The newly created panel — part of the Senate Commerce, Science and Transportation Committee — will oversee legislation and federal policy related to a broad portfolio covering science, technology, research and engineering.
It's a fitting post for the freshman Democrat, who worked as a geologist before helping launch Colorado's brewpub industry and later running for mayor of Denver, the lawmaker said.
And it stands to have an impact on Colorado's burgeoning, $15 billion aerospace industry, the second-largest in the country, a spokeswoman said.
“As a former geologist, I’m excited to serve as chair of the Subcommittee on Science and Space — you might even say we’re over the moon,” Hickenlooper said in a statement.
“Done properly, science helps us observe the world around us and use those observations to plan a better future.
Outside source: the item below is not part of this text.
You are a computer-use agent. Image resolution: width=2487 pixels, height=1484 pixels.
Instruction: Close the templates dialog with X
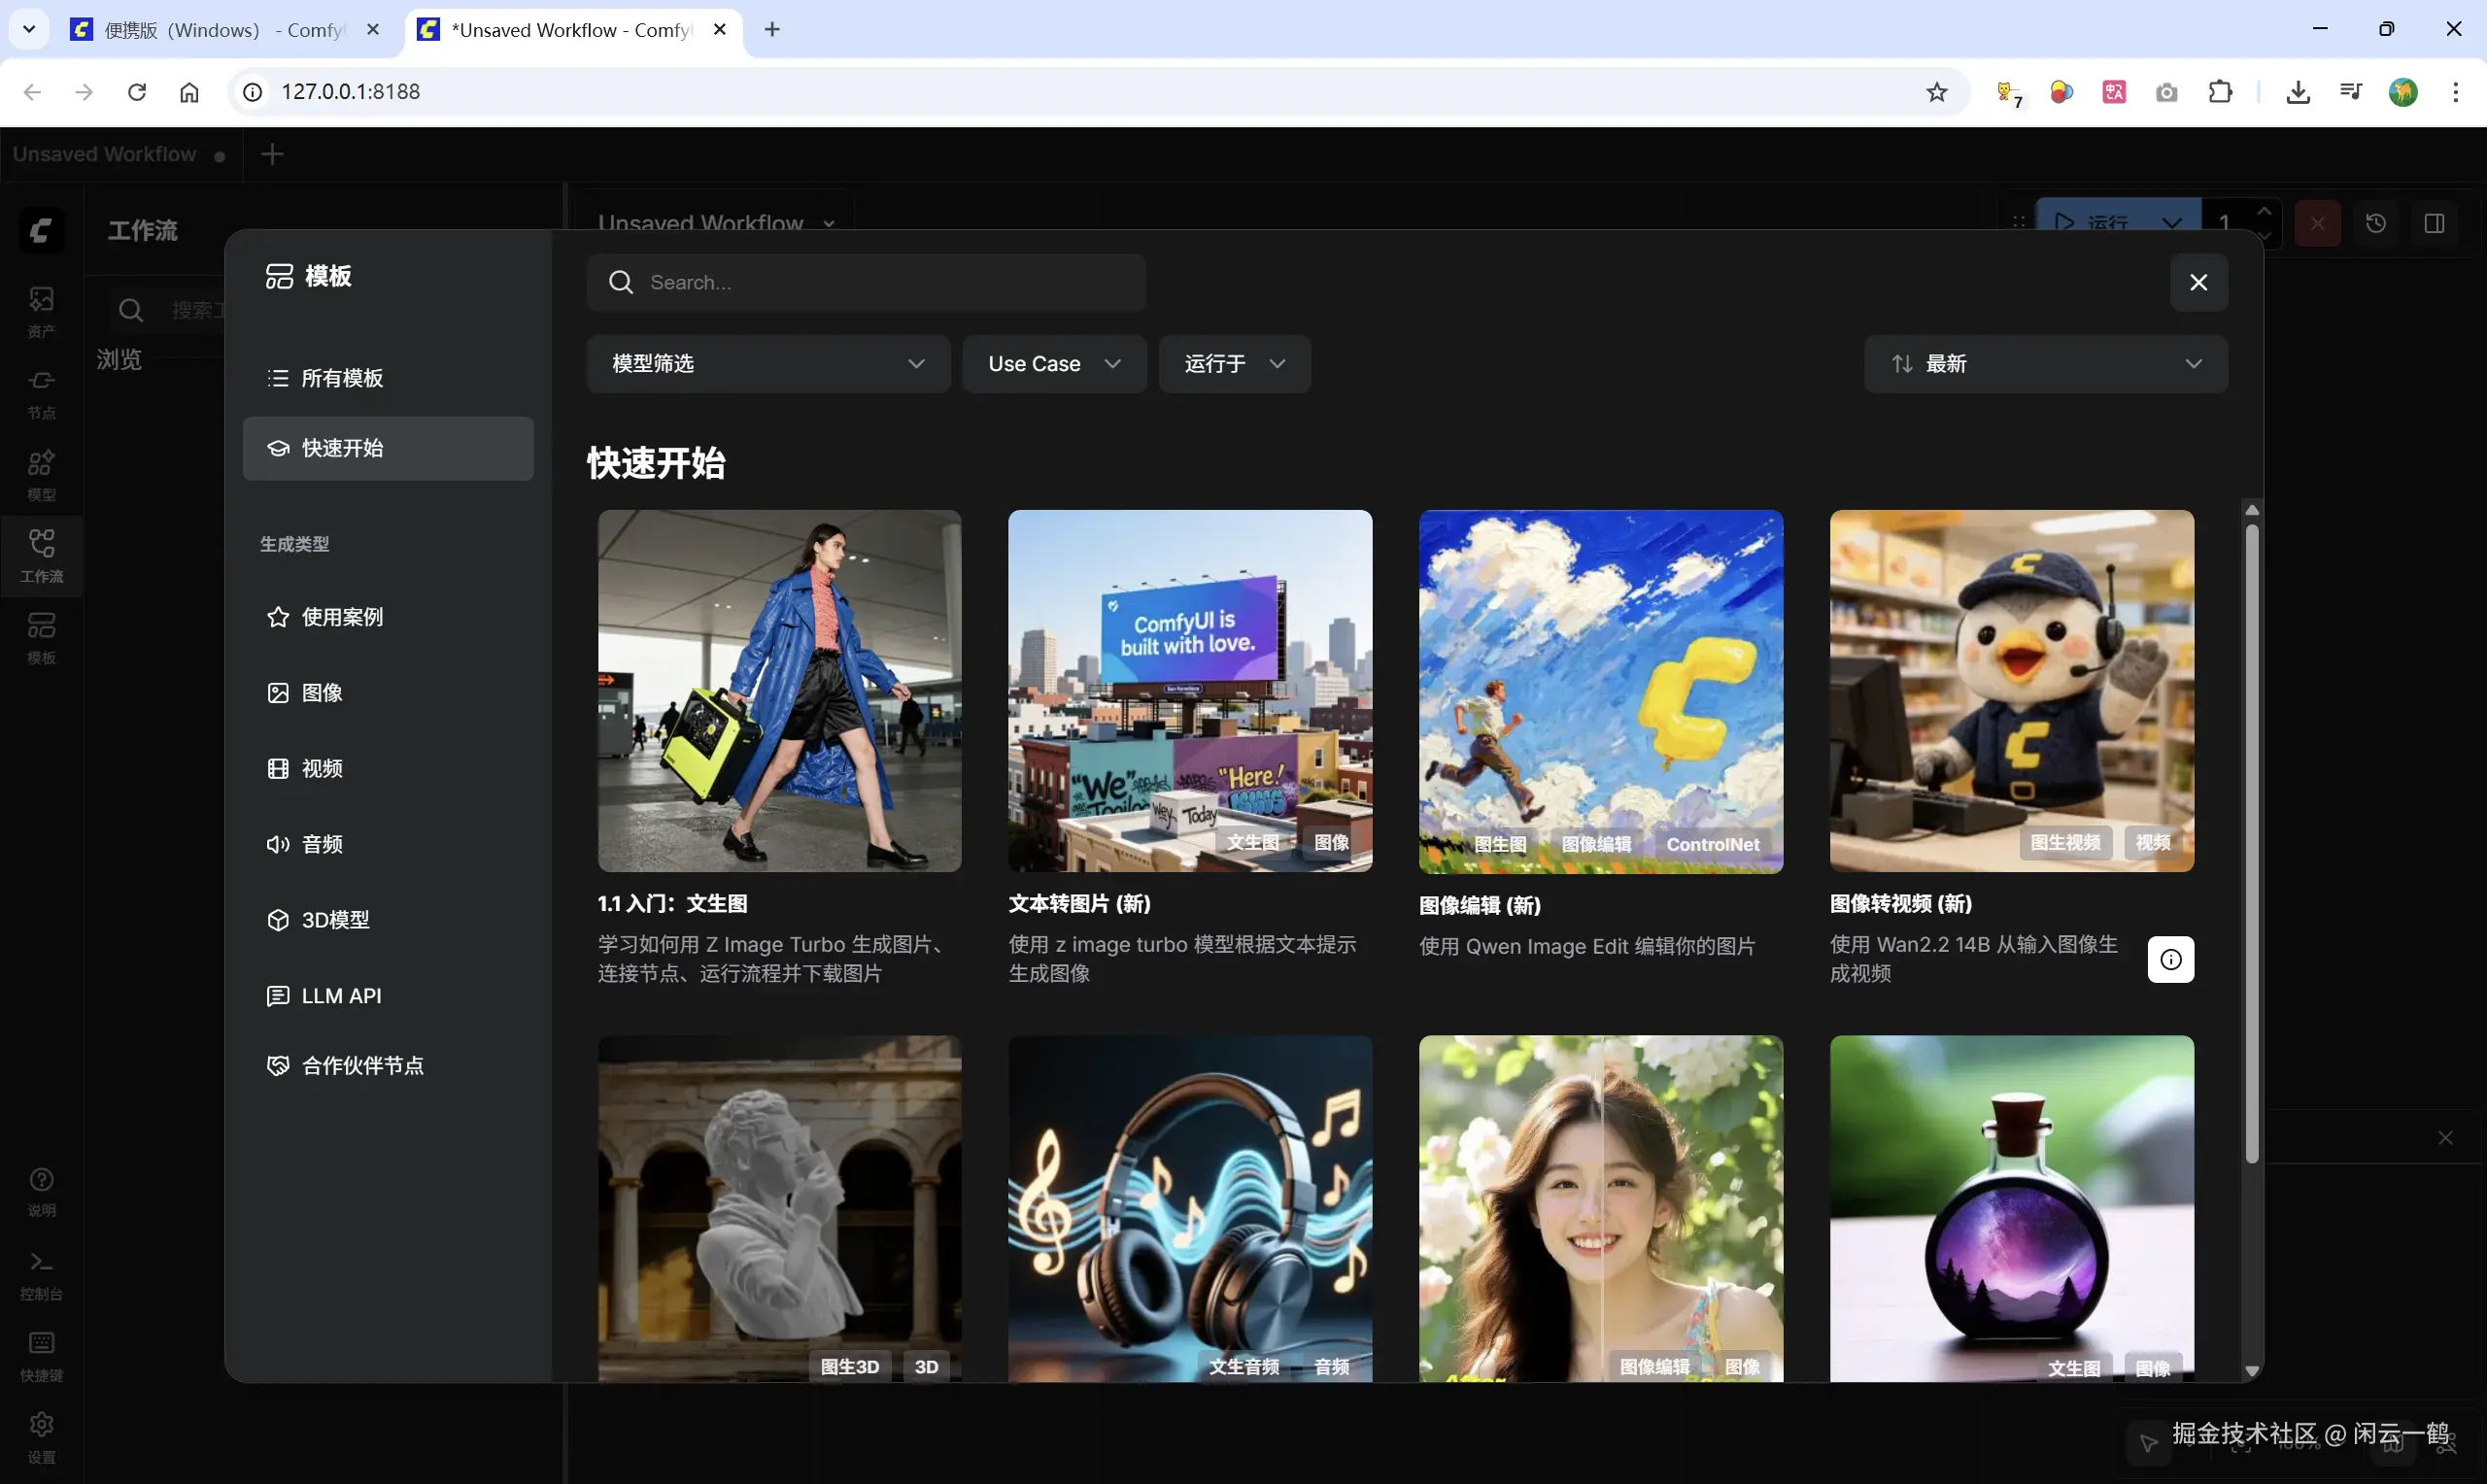(2198, 283)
It’s a key ingredient for getting the pandemic under control and building our clean energy economy. In Colorado, our aerospace industry is one of the top economic drivers, employing around 200,000 people."
Added Hickenlooper: "If we can land on Mars, even bigger things are close at hand. Colorado will play a leading role in making those big things a reality.”
The NASA Mars 2020 Perseverance rover that landed on the surface of the Red Planet Thursday was built and operated with the help of two Colorado companies — Centennial-Based United Launch Alliance, which built the rocket that launched the mission last summer, and Jefferson County-based Lockheed Martin, which built the protective shield for the device.
Lockheed Martin employees celebrate Mars rover successful landing
Colorado's space industry counts more than 400 companies employing an estimated 200,000 people.
The subcommittee will have a hand in everything science-related, from national and civil space policy to mathematics and standards and measurements. It will have oversight duties for NASA, the National Science Foundation, the National Institute of Standards and Technology and the White House Office of Science and Technology Policy, Hickenlooper's office said.
The new subcommittee is concerned with civilian space policy, not military, so won't be involved in a push by Colorado officials — including Hickenlooper and U.S. Rep. Doug Lamborn, a Colorado Springs Republican — asking the Biden administration to reconsider a decision moving the permanent headquarters of U.S. Space Command from Colorado Springs to Huntsville, Alabama.
Hickenlooper, who took office at the beginning of January, also sits on the Senate Health, Education, Labor and Pensions; Energy and Natural Resources; and Small Business and Entrepreneurship committees.
This article has been updated to include information about Space Command.